Eine Besserung dieser Situation oder, wie sie es bezeichnet, die „Revolution der Jugend“, trat ihrer Meinung nach mit dem auch für die männliche Jugend in der Jugendbewegung geltenden Keuschheitsgebot ein. Mit jenem „menschlich-befreiten herzlichen Verhältnis zwischen den Geschlechtern (…) dem man den Namen der Kameradschaft gab“ (Busse-Wilson, 1919 in Frobenius, 1927, S. 73) hätten die Jugendlichen nicht nur „den Ausweg aus dem Sumpf des bürgerlichen Liebeslebens und des unjugendlichen Geschlechterverhältnisses (…)“ (Busse-Wilson, 1920, S. 79 f) gefunden, sondern auch zum ersten Male die Möglichkeit zur „Gleichberechtigung“ für die Mädchen und Frauen in der Jugendbewegung geboten bekommen. Denn hier wurde die junge Frau oder das Mädchen entgegen der „bürgerlichen Sexualmoral“ nicht mehr als „Gattungswesen“ (Busse-Wilson, 1919, S. 328) betrachtet und habe sogar nach Franzen-Hellersberg einen Beitrag zum „Selbstgefühl“ und zur „Selbstsicherheit“ (1927, S. 135) der Mädchen geleistet. Deshalb versteht Busse-Wilson logischerweise das Kameradschaftsverhältnis zwischen den Geschlechtern als die entscheidende „schöpferische Leistung“ der Jugendbewegung und sah darin eine „Veränderung der Formen menschlicher Vergesellschaftung“ (1920, S. 72) angelegt, die tiefer gehe als der Emanzipationskampf der zu jener Zeit tätigen Frauenbewegung in Deutschland. Für sie war das historisch gesehen eine Erlösung für die Frau (vgl. ebd., S. 81). Natürlich habe die Frauenbewegung ihren Ausführungen folgend „Freiheiten rechtlicher, wirtschaftlicher und geistiger Art“ (u. a. 1918 das Frauenwahlrecht) für die Mädchen und Frauen errungen, jedoch dürften nicht „die Taten jener Vorgängerinnen (der Jugendbewegung, C.K.) der Emanzipation unterschätzt werden“ (ebd., S. 72). Sie betont aber auch, daß die weibliche Jugend des Bürgertums weiterhin zwischen der „Dressur auf den Mann oder Ertüchtigung zum Kampf ums Dasein“ (Busse-Wilson, 1919, S. 331) zu wählen hatte.
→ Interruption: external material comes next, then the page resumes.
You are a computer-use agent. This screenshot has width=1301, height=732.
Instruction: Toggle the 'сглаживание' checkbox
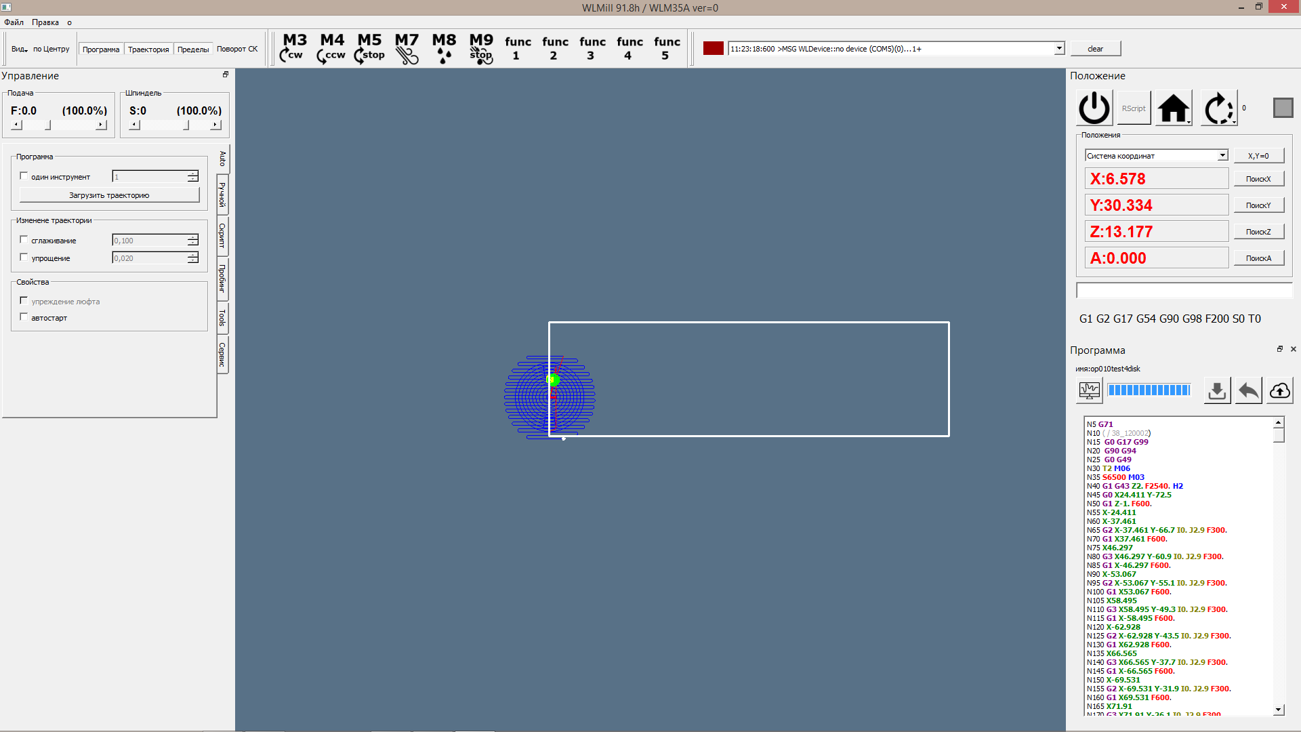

Die hier angedeutete Kritik an dem frauenbewegten Emanzipationsverständnis von Busse-Wilson bringt auf den Punkt, was zu einer kontroversen Beziehung der Anhängerinnen beider Bewegungen führte und sich in einigen Artikeln bzw. Diskussionsbeiträgen aus der Frauenbewegung dieser Zeit widerspiegelte. So u. a. bei Stefanie Behm-Cierpka, die, wie Busse-Wilson, auf die unterschiedlichen Bestrebungen hindeutet: Während die Frauenbewegung Veränderungen im gesellschaftlichen Bereich wollte, strebte die Jugendbewegung nach Veränderungen im persönlichen Bereich und hält einen gemeinsamen Umgang in speziellen Jugendgruppen für ein „krampfhaftes Unternehmen“ (Behm-Cierpka, 1925, S. 147). Ansonsten werden die weiblich Jugendbewegten in diesen Artikeln mit ihren spezifischen Problemen und dem Ausleben ihrer Jugendlichkeit am Rande thematisiert (vgl. Andresen, 2003, S. 116).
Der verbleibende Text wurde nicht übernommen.